Things that work for me ( a noob) when setting up OpenVPN on PFSense



  • After setting up a basic PFSense config for my home network, I decided to use OpenVPN to allow access while traveling. I began by watching this video: http://youtu.be/VdAHVSTl1ys?list=PL6AEB0CCC302736BA  It got me 95% of where I wanted to be.
    When I started, my LAN was using the 192.168.0.0 subnet. If you are, change it now to something more obscure like 172.16.50.0  You have many choices. This is VERY important, especially for people like me who are using a Verizon MiFi device to connect. Verizon will assign you an IP from 192.168.0.0, which will conflict with your LAN.
    As you watch the video (and pause many times if you are like me), don't miss a step. If you do and you are 'new', it might be better to start all over, rather than try to figure out what you screwed up. That said, there are some really good guys on here that are very willing to help.
    In setting up your VPN SERVER, you must choose a different subnet for the tunnel to come into your LAN on. I used something from the 10.0.0.0 scheme, then provided the base range of my actual LAN. When you do, make the last octet a "0". (172.16.1.0; not: 172.16.1.1)
    Using the "Wizards" tab under VPN/OpenVPN/Wizards will make the creation of the client piece, easypeeze. (See video) It will also create the proper Firewall rules for UDP access.
    When you have completed everything the video shows you how to do, go to: "Services/DNS Forwarder/ and click the box to "Enable DNS forwarder". I also selected "Register DHCP leases in DNS forwarder, left everything else default, and clicked save.

    Now for me, I now enabled my MiFi device, logged on and verified I had an internet connection. (If you do an ipconfig you'll see what I was referring to earlier re the scheme Verizon uses.)  Fire off the OpenVPN GUI; right click the icon in your system tray and select: "Edit Config".  Look for a line that reads like this: remote xxx.xxx.xxx.xxx 1194 udp.  That's assuming you are using the default 1194 udp port. The IP you see is one from the range you chose earlier to use as your 'tunnel IP'. Now, on your LAN, if you don't have a static IP, open up a browser and do a search for something like "What's my public IP". Take THAT IP, insert it in the config, save the file. Or if you have a static (public) IP, enter it in the same place.

    Now, you might, or might not be able to connect to your LAN. For my setup, I have a ComCast router facing the Internet.

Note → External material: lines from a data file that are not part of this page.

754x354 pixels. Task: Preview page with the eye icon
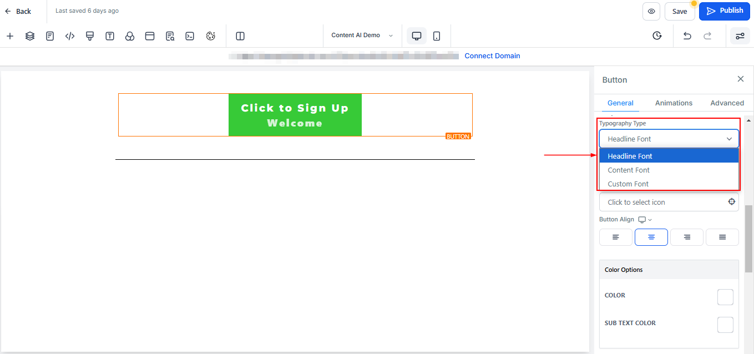pyautogui.click(x=651, y=11)
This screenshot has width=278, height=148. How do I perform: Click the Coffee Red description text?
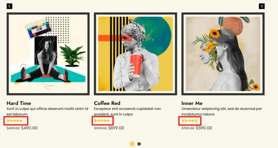(x=128, y=111)
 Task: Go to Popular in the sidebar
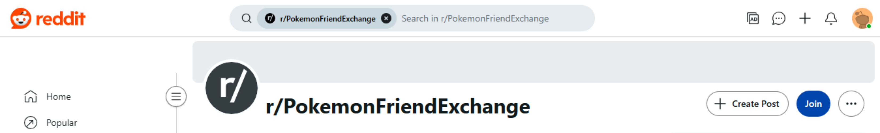point(50,123)
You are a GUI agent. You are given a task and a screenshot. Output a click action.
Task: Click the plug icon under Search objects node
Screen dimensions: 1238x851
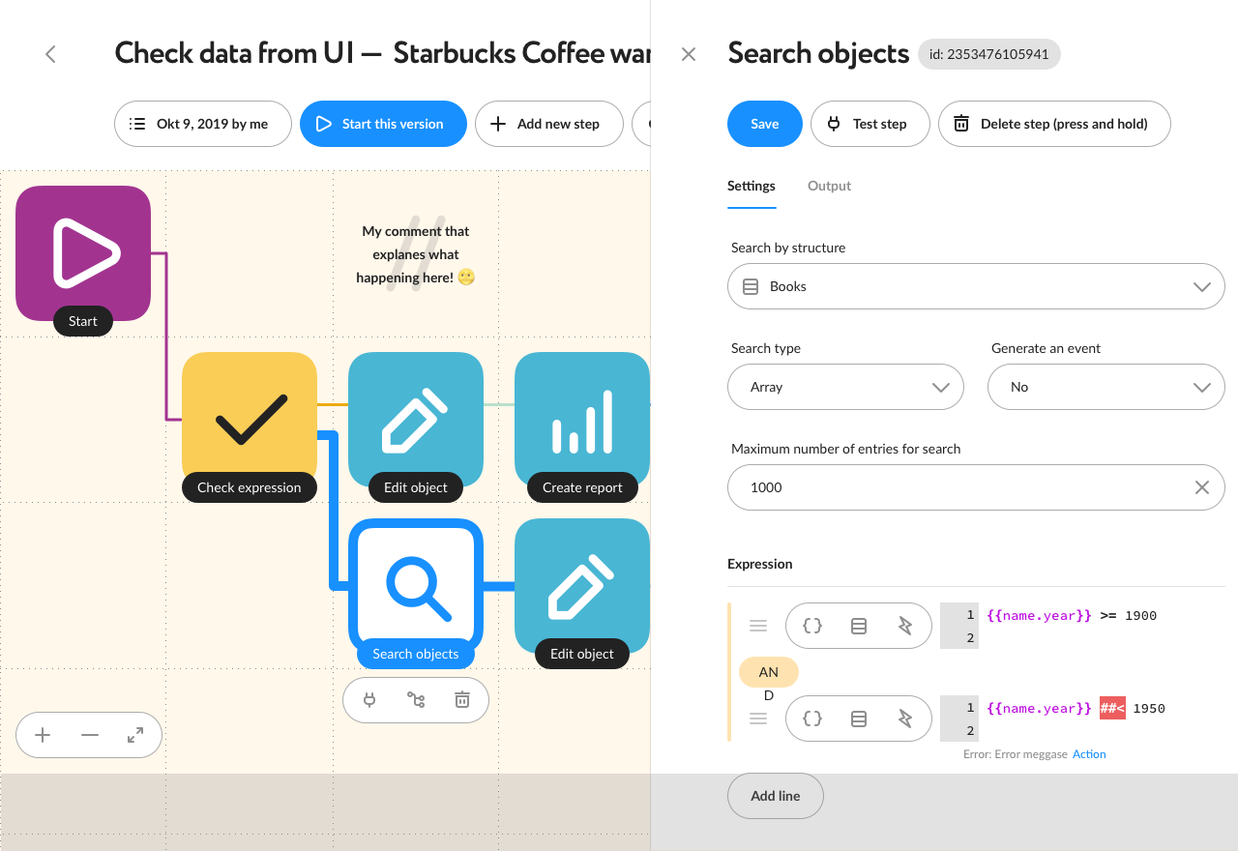(369, 700)
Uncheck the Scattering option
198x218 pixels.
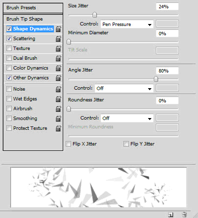click(x=9, y=39)
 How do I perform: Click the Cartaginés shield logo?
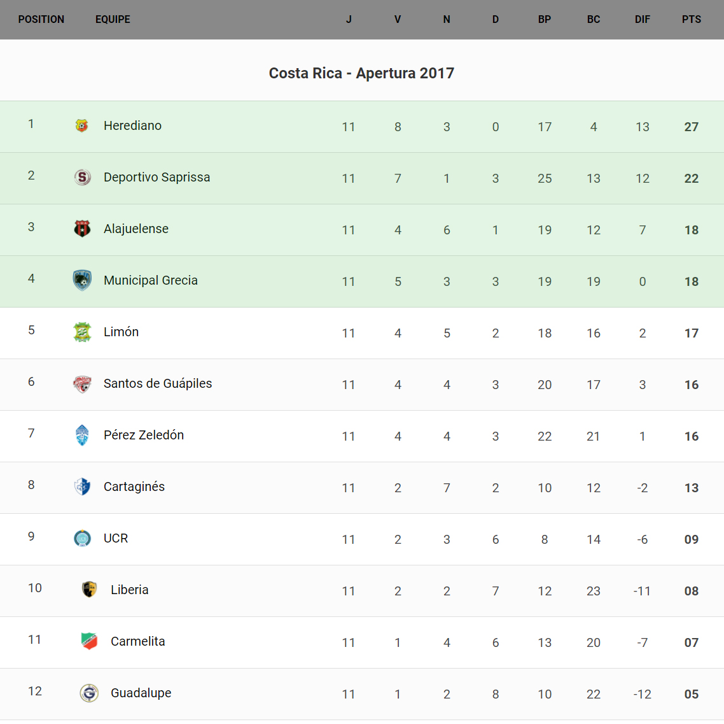82,486
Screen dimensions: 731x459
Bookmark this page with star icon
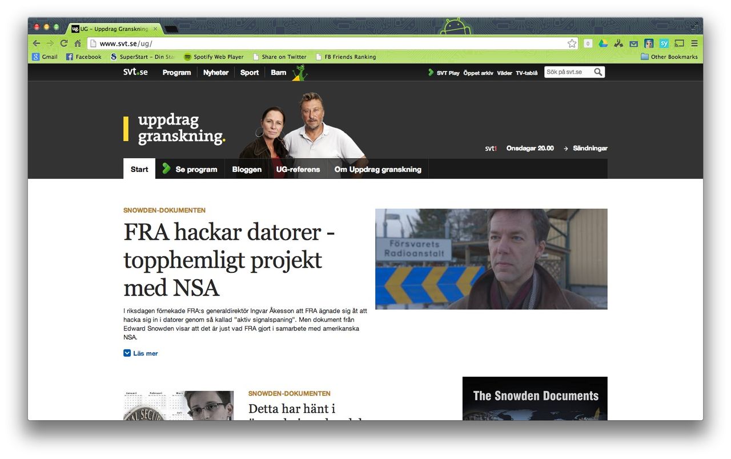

As such, I had to go into the admin GUI and setup 'Port Forwarding' for 1194. It was easy; Google is your friend if you need to know how. Just type in your model number for directions. (Note, I used to have a static public IP, but got sick of paying Comcast for it. So, I put all of my network gear, and all of my servers on UPS's. Now it the power goes out, I am much less likely to get a 'new' public IP address from Comcast. Their DHCP lease appears to renew perpetually. If it does change, just change your OpenVPN config file and you're back in business. It's so simple, you can walk non techie family members through it if you are traveling.

    NOW, you should be able to successfully connect to your LAN. And depending upon many factors, you may or may not be able to connect to the very servers you started this whole process for! :(    You can have Windows firewall issues (or other firewalls); LAN's filled with broadcast storms; the list goes on. I had/have issues on my LAN that to date I have not been able to resolve. For instance from my laptop, after I've connected successfully over the VPN, I can only ping certain devices successfully; BUT NOT ALL. :(  ugh!  THAT issue has driven me nuts! I had to find a workaround…

    I managed to get around my issues by using a product called: Advanced IP Scanner. It's freeware, and once installed on my laptop, I found it quickly discovered my LAN devices. For devices with shared folders, it found those also. For devices with no shares, all you must do is Right-click the device; select "Explore"; and you'll receive a typical logon screen. (Like you are mapping a drive.) Enter your credentials, and you're in! (note, if you are using Windows Workgroups, in the user field, type:  the machine name\user name  or else it will default to the domain your remote machine is in.

    I hope this helps someone.